Robotics Competition Test Student's Skill, Creativity
By: Katiera Winfrey
Updated: January 13, 2013
The competition was broken down separating intermediate competitors and advanced competitors.
MISD District Robotics Coordinator Kurt Cowudrey said "Two aspects, one is called arena and it is actually playing a game."
The arena aspect is more like a robotics game of checkers.
"You have to program your robot and it has to pick up little PVC pipe things and it's got to get a couple of the checkers and PVC pipe and has to get different combinations to score points," said arena competitor Josh Baltzell.
The second aspect for competitors is inventions.
Cowudrey describes it, "It's like science far on steroids."
The inventions team Pegasus Rising is one of the advanced teams competing.
Pegasus Rising team captain Kalee Geron said, "Inventions team is where you come up with your own problem and you come up with a robot to solve your problem with a minimal solution."
Their invention is a firefighting robot that is placed on an all-terrain surface to show that it can move on surfaces that aren't flat. A water source is attached to and based on the teams programming a special claw will squeeze the water source sending out water to a fire.

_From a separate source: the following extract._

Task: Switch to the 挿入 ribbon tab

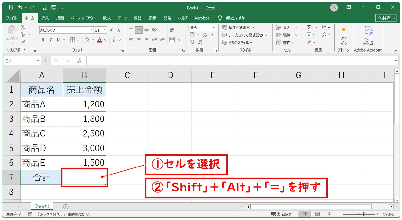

With all the studying along with trial and error that goes into prepping for a robotics competition, students are also getting a second dose of other core subjects.
"We are basing our class program around STEM science, technology, engineering and math, we want to encompass several aspects of their core class," said Cowudrey.
He went on and said, "What's this good for, that's what the kids say a lot, why am I doing this. The majority of our schools put forth the idea that it's not just about the actual winning, we don't want that to be the overall goal. We want it to be about team work, working with."
Students from schools in Midland, Odessa, Alpine, Andrews and Presidio competed in the competition.